Part 4: The Founders’ Story

Craig Murray

For Everything (Nimmo), Turn, Turn, Turn – The Tale of Transporting the Pelton Wheel

Craig had found his waterfall, a sizeable cascade that carried snowmelt and rainfall year round into Nimmo Bay. Turning the powerful tumble into energy would require another discovery entirely, however. So, off Craig went to a hydro conference to see if he could figure out, and possibly even procure, what was needed. He learned he needed a Pelton wheel, a highly efficient turbine that extracts energy from the impulse of moving water. By coincidence, naturally, he also met a salesman named Craig Murphy. Craig Murphy was not only willing to sell Craig Murray a Pelton wheel, Craig Murray could make payment arrangements with Craig Murphy to do so.

Data
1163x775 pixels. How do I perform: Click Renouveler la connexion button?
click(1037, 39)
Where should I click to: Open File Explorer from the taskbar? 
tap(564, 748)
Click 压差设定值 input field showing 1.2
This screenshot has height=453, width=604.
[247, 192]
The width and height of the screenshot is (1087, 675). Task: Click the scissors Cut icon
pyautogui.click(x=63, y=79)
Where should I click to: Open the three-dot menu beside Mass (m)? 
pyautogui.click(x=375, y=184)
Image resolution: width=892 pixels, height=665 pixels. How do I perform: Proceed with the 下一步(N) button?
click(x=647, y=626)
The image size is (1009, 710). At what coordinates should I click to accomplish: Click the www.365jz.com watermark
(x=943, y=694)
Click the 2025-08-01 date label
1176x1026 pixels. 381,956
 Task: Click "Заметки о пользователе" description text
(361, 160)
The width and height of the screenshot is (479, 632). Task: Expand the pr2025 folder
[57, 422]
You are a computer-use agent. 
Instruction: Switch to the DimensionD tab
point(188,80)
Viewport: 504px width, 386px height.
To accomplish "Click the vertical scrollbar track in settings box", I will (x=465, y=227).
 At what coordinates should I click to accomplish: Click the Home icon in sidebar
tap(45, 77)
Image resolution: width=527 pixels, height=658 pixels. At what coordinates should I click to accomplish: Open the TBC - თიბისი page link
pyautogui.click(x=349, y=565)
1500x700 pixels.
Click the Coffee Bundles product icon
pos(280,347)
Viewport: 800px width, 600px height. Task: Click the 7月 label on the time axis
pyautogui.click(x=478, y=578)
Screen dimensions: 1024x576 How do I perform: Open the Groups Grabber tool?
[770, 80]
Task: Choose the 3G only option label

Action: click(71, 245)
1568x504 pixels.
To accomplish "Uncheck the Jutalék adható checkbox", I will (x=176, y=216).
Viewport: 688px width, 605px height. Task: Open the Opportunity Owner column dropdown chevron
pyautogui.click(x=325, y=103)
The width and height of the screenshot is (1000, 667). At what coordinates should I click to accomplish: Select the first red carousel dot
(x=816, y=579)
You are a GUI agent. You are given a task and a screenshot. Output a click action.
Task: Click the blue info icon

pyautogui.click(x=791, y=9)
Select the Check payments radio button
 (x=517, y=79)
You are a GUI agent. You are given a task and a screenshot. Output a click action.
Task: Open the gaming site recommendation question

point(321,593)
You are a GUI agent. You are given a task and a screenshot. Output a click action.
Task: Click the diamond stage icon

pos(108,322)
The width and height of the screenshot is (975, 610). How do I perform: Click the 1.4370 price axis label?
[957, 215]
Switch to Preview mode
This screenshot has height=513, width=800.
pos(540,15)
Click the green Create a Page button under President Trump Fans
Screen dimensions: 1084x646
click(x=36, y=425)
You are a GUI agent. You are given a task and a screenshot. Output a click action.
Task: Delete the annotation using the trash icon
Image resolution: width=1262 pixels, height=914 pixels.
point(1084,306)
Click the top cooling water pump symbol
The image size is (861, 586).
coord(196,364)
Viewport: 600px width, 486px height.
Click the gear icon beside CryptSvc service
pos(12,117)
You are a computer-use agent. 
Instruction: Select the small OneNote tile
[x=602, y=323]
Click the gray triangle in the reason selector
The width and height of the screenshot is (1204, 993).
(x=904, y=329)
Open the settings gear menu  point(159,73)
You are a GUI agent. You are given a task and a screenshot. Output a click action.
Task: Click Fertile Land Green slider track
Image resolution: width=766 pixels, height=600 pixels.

Aim of the task
Can you write the next part of the Nimmo Bay Pelton wheel story, picking up after its final sentence?

Answer box
“I was able to get the turbine on a coastal transportation boat that made regular deliveries to Sullivan Bay, about ten miles away,” recalls Craig. “They used the boat’s crane to lower the Pelton wheel onto my aluminum herring skiff. The delivery boat had already departed the dock by the time the skiff really started to leak.”

When Craig realized the 1,500-pound Pelton wheel was going to swamp the skiff he did what anyone would do…

He commandeered another vessel, caught the coastal transport boat, and convinced the captain to turnaround and return to the dock, which is exactly where he left the turbine for Craig to deal with.

Craig knew the next transport boat and, more importantly, it’s hoist, would come by in a week’s time so he returned to Nimmo and began lashing together a log float. He was confident the makeshift barge would handle the Pelton’s weight, but he was also dependent the year’s highest tide of the year to float the float as close to its final destination as possible.

Craig would also have to borrow a boat powerful enough to haul the cargo. Fortunately, he’d run into his friend Walter Rudd in Port. McNeill. Walter swiftly volunteered his vessel for the expedition. But Walter was rather fond of drink and punctuality was not his strong suit.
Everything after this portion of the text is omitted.